Będąc w Pieninach nie można pominąć spływu Dunajcem z flisakami, którzy zabawiają historyjkami lub opowieściami z prawdziwego życia ludzi gór sprzed wieków. Widoki zapierają dech w piersiach, a bliskość natury relaksuje i odpręża. Mieliśmy godzinny spływ w cenie 50 zł. Z tego co wiem są jeszcze dłuższe spływy tratwą, my mieliśmy krótszy, ale z najpiękniejszymi widokami.
Kolejnym miejscem, którego nie powinno się przegapić jest Rezerwat Biała Woda. Bardzo popularny jest wąwóz Homole, jednak taki spacer jest dla osób sprawnych fizycznie ze względu na duże zwężenia terenu. W naszej grupie jak już wcześniej wspominałam, była osoba poruszająca się na wózku, dlatego wybraliśmy alternatywne wyjście do Rezerwatu Białej Wody, gdzie trasa nie jest trudna, widoki zaś równie piękne.
W naszych planach nie mogło zabraknąć przejazdu gondolami po Zalewie Czorsztyńskim. Gondola mieści maksymalnie 12 osób. Płynie się kilkanaście minut z Czorsztyna do Niedzicy. Koszt za osobę to 6 zł.
Będąc w Niedzicy zwiedziliśmy zamek Dunajec. Jednak moje odczucia były mieszane.

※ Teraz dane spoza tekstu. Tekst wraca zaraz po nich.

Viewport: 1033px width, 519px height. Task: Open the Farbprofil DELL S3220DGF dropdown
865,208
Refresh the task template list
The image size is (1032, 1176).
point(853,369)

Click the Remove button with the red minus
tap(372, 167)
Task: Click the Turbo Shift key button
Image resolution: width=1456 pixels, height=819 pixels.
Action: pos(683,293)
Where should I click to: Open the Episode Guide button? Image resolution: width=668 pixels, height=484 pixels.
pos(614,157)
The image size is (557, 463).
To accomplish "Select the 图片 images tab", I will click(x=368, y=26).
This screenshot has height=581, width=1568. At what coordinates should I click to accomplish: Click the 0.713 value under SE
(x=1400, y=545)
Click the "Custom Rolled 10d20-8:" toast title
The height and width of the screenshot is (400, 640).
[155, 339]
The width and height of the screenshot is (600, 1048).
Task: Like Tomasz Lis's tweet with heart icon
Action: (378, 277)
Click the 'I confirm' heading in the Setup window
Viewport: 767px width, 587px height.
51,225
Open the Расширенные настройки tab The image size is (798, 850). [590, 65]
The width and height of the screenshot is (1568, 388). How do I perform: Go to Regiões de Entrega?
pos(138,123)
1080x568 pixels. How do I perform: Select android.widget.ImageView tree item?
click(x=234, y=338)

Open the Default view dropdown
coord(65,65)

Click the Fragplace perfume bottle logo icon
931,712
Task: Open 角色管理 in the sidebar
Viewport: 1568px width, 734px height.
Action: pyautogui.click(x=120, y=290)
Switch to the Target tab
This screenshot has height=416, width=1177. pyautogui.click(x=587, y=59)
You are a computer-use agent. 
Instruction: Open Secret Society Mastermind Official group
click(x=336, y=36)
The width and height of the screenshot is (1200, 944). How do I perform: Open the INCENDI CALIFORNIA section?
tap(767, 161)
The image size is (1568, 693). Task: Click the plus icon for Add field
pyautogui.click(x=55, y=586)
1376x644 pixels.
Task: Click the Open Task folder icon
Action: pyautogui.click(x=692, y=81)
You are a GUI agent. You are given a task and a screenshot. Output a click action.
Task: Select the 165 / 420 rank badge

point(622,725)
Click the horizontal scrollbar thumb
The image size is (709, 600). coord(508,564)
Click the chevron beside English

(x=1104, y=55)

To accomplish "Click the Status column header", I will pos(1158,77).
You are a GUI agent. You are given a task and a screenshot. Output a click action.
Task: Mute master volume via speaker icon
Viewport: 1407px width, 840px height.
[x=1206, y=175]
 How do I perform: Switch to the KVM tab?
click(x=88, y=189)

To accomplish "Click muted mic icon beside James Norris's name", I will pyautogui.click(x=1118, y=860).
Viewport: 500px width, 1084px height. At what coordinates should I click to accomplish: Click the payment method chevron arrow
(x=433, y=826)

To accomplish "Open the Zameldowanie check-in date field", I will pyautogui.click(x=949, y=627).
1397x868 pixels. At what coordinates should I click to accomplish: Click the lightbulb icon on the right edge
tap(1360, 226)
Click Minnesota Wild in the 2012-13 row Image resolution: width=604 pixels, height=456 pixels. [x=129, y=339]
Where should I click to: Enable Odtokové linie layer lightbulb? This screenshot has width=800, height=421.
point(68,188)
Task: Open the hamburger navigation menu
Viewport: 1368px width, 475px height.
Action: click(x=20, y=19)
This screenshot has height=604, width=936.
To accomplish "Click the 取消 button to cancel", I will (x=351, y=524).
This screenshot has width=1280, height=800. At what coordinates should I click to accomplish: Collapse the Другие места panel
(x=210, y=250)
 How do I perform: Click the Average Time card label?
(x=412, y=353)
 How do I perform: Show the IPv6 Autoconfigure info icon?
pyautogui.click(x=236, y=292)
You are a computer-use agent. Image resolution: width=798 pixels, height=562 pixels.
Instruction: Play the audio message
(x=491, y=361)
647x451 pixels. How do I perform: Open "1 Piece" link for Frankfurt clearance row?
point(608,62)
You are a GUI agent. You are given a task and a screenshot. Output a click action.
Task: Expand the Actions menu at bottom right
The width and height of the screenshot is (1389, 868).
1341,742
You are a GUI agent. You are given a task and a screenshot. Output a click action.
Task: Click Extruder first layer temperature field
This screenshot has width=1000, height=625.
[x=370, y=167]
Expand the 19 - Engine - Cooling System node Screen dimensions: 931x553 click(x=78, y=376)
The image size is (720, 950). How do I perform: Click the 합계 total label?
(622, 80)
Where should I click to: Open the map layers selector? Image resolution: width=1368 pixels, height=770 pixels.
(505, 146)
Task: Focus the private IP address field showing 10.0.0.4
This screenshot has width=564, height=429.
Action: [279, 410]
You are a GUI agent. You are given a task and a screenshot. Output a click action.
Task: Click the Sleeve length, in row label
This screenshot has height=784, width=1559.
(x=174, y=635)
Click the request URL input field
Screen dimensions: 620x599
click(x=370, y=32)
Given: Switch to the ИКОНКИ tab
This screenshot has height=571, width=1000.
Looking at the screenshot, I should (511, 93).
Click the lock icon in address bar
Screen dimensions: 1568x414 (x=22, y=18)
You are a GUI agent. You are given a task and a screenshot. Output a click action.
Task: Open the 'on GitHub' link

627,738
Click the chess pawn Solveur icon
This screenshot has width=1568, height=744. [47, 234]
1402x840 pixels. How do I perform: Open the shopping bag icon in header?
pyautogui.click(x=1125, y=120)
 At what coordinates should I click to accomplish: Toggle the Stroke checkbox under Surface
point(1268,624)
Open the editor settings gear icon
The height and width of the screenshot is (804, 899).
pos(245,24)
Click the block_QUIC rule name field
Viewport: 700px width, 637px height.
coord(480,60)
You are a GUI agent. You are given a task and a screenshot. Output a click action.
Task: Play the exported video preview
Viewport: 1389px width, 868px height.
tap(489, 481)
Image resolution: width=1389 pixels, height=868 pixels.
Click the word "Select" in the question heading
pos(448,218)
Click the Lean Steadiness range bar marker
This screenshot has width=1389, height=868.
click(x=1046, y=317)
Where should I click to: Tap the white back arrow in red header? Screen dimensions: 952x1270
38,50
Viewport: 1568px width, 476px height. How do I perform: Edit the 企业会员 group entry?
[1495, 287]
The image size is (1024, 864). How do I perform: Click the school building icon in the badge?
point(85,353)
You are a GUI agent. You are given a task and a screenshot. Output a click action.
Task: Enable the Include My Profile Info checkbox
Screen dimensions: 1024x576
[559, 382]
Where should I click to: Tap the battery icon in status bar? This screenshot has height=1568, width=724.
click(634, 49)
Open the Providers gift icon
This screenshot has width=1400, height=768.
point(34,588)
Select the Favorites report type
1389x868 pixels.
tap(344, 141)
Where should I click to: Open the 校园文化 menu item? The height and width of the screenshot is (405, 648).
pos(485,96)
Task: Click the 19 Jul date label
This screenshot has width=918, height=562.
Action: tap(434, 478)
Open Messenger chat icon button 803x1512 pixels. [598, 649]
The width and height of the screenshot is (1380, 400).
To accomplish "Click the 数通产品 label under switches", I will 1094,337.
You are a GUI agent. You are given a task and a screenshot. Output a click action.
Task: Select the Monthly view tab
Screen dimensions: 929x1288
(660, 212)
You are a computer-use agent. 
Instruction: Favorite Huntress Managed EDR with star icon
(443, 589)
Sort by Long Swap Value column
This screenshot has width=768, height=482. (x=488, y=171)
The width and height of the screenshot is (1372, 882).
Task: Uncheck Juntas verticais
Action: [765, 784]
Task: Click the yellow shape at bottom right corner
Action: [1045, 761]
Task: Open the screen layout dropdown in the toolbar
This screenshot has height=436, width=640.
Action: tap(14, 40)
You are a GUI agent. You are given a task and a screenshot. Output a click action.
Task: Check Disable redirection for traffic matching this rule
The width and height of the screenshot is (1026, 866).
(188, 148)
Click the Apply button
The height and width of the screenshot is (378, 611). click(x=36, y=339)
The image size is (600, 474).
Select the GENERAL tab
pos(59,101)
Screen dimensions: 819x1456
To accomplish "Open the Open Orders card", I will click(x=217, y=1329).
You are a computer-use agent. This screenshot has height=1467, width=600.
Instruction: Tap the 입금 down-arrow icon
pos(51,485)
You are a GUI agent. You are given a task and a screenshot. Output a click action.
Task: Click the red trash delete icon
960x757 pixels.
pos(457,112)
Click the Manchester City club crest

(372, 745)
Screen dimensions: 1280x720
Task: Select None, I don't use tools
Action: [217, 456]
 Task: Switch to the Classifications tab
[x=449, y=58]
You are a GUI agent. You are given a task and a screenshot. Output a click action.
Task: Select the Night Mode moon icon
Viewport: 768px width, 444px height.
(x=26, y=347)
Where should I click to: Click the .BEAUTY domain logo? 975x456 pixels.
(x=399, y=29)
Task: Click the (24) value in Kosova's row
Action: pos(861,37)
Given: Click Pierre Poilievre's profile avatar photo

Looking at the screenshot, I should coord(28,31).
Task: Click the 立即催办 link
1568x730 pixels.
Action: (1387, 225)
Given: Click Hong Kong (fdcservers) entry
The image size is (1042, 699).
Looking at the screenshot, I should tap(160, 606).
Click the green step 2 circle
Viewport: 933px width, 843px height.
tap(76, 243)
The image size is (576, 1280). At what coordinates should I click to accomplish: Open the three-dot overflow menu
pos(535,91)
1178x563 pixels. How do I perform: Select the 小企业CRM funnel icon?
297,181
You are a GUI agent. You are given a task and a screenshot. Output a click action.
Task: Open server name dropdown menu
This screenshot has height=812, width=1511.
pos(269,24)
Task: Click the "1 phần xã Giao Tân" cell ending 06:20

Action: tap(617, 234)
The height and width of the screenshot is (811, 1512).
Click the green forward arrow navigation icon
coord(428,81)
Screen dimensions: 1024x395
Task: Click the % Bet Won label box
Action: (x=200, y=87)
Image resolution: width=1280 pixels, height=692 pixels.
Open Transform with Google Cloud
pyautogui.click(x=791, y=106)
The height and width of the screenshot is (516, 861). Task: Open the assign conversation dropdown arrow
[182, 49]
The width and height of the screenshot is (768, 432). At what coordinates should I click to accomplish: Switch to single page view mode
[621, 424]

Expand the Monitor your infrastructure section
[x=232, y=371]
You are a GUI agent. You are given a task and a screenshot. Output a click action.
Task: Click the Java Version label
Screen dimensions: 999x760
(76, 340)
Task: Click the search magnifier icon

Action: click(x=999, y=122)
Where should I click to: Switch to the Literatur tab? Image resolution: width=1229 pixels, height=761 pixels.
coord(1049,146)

Zamek uroczy z zewnątrz, piękny widok z tarasu na samej górze budowli. Ale.. Oprowadzanie po zamku było odwalone. Wzięli nas w kilka wycieczek, czyli ludzi tak dużo, że momentami nie słyszało się przewodnika. A jeśli chodzi o młodego pana, który nas właśnie oprowadzał to była to porażka na całej linii. Chłopaczek wyraźnie znudzony, szybko mówiący. Zwiedzanie odbyło się w tempie ekspresowym, jeszcze nie zdążyłaś obejrzeć eksponatów (nie wspomnę o przeczytaniu opisu pod nim), a już wszyscy byli zmuszani do przesuwania się do kolejnych pomieszczeń. Koszt takiej imprezki 19zł za osobę. Wam pozostawiam ocenę czy się opłaca…
Nie ominęło nas zwiedzanie słynnej Szczawnicy, które opierało się raczej na spacerze, zakupie pamiątek i obiedzie. Miejscowość z klimatem, tubylcy przemili i bardzo pomocni.
Polecam Wam Pieniny na krótki wypad, ale i na dłużej, z przyjaciółmi lub dziećmi. Miejsce uniwersalne! Kto z Was kocha Pieniny? Bo ja się zakochałam!